Efficient and Robust Video Object Segmentation Through Isogenous Memory Sampling and Frame Relation Mining

IEEE Trans Image Process. 2023:32:3924-3938. doi: 10.1109/TIP.2023.3280389. Epub 2023 Jul 17.

Abstract

Recently, memory-based methods have achieved remarkable progress in video object segmentation. However, the segmentation performance is still limited by error accumulation and redundant memory, primarily because of 1) the semantic gap caused by similarity matching and memory reading via heterogeneous key-value encoding; 2) the continuously growing and inaccurate memory through directly storing unreliable predictions of all previous frames. To address these issues, we propose an efficient, effective, and robust segmentation method based on Isogenous Memory Sampling and Frame-Relation mining (IMSFR). Specifically, by utilizing an isogenous memory sampling module, IMSFR consistently conducts memory matching and reading between sampled historical frames and the current frame in an isogenous space, minimizing the semantic gap while speeding up the model through an efficient random sampling.
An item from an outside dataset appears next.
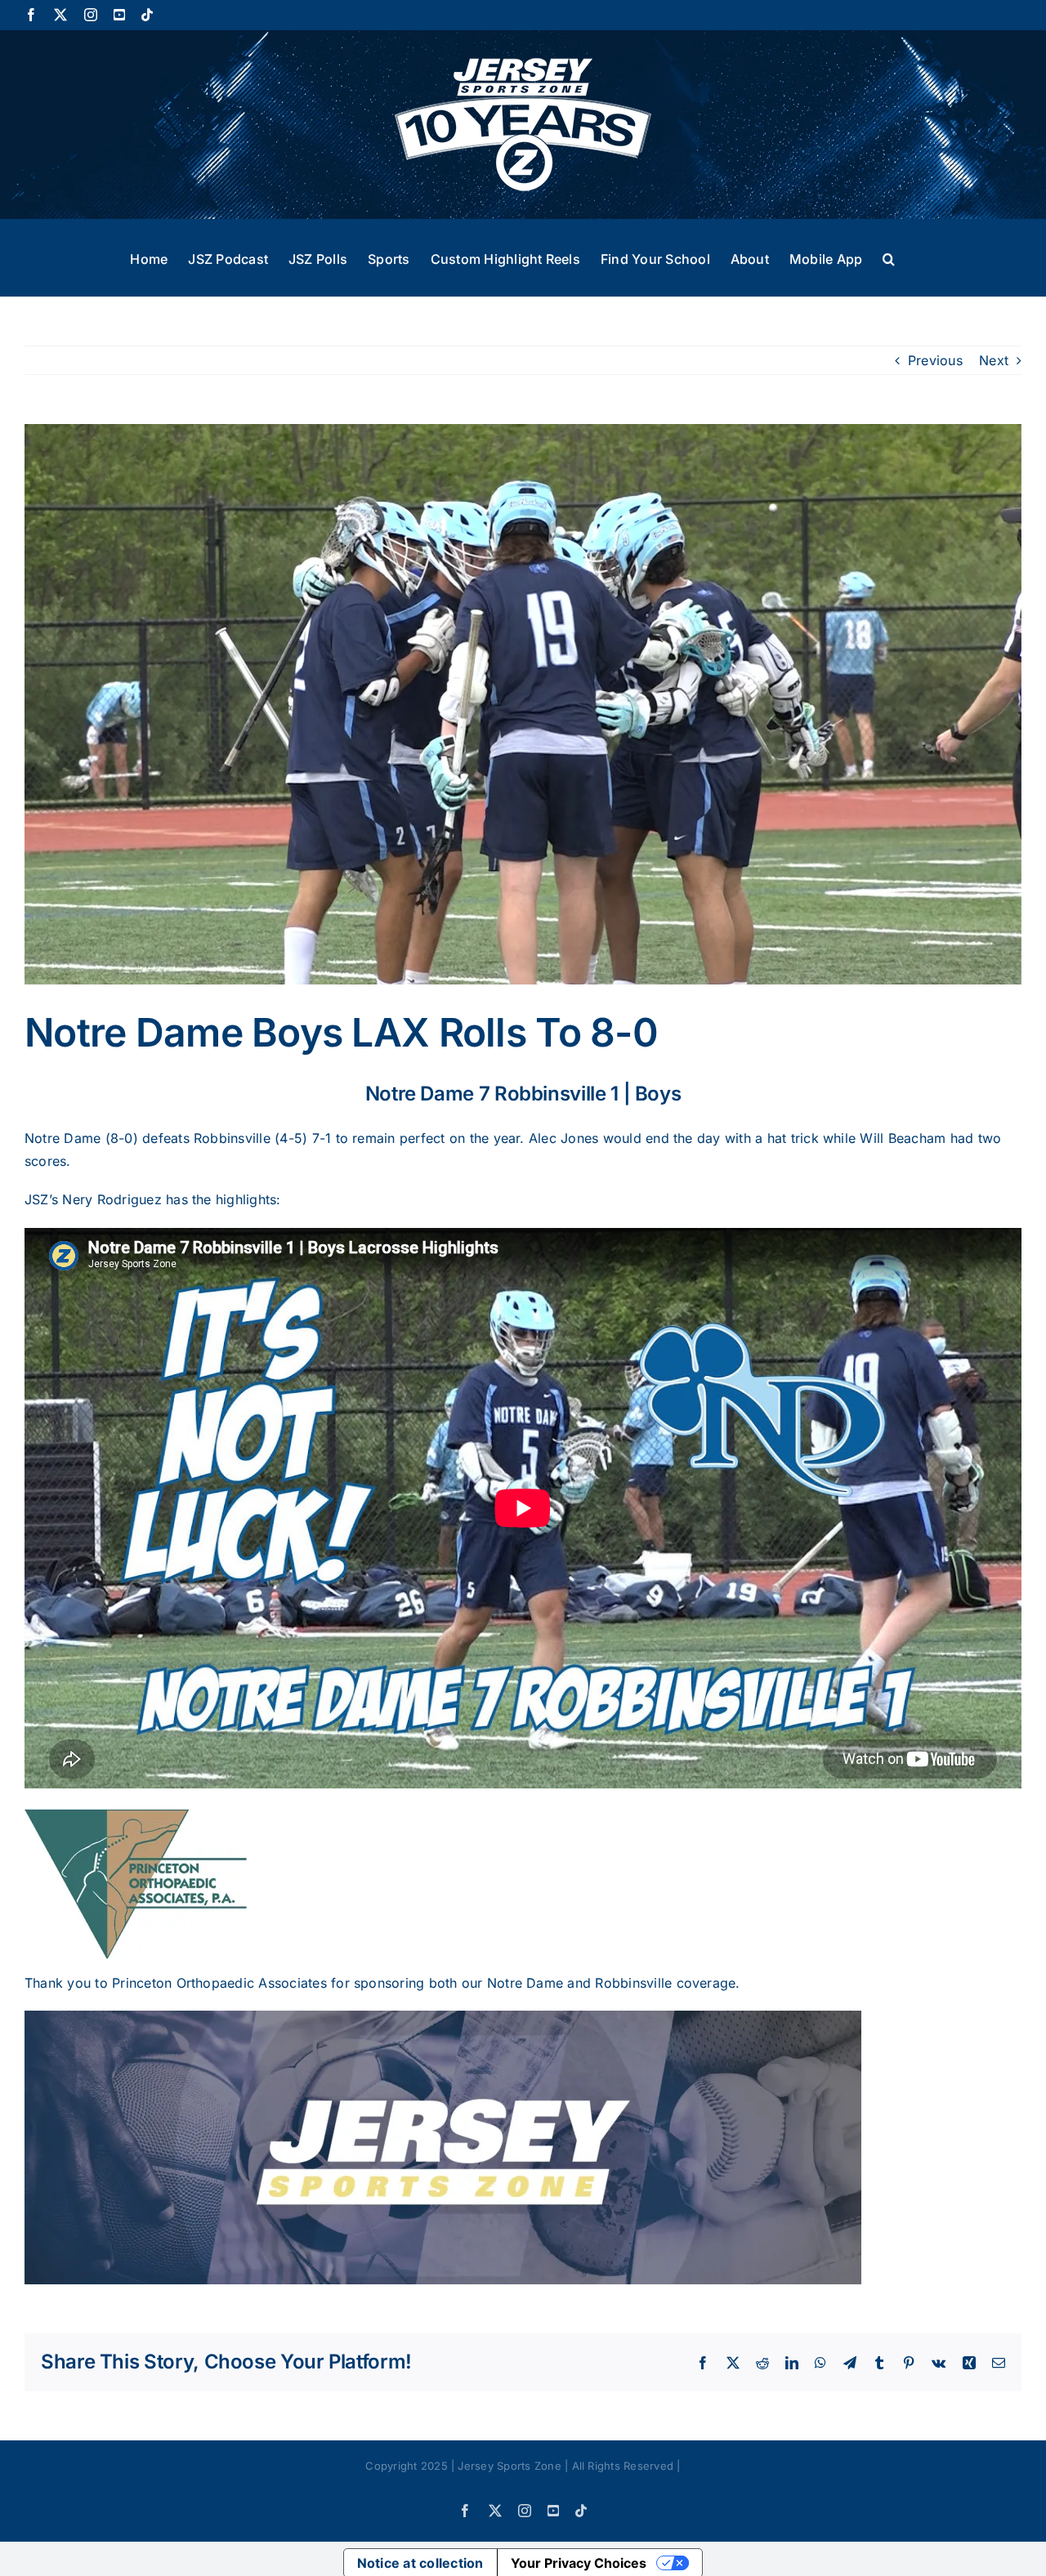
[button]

Furthermore, to avoid key information loss during the sampling process, we further design a frame-relation temporal memory module to mine inter-frame relations, thereby effectively preserving contextual information from the video sequence and alleviating error accumulation. Extensive experiments demonstrate the effectiveness and efficiency of the proposed IMSFR method. In particular, our IMSFR achieves state-of-the-art performance on six commonly used benchmarks in terms of region similarity & contour accuracy and speed. Our model also exhibits strong robustness against frame sampling due to its large receptive field.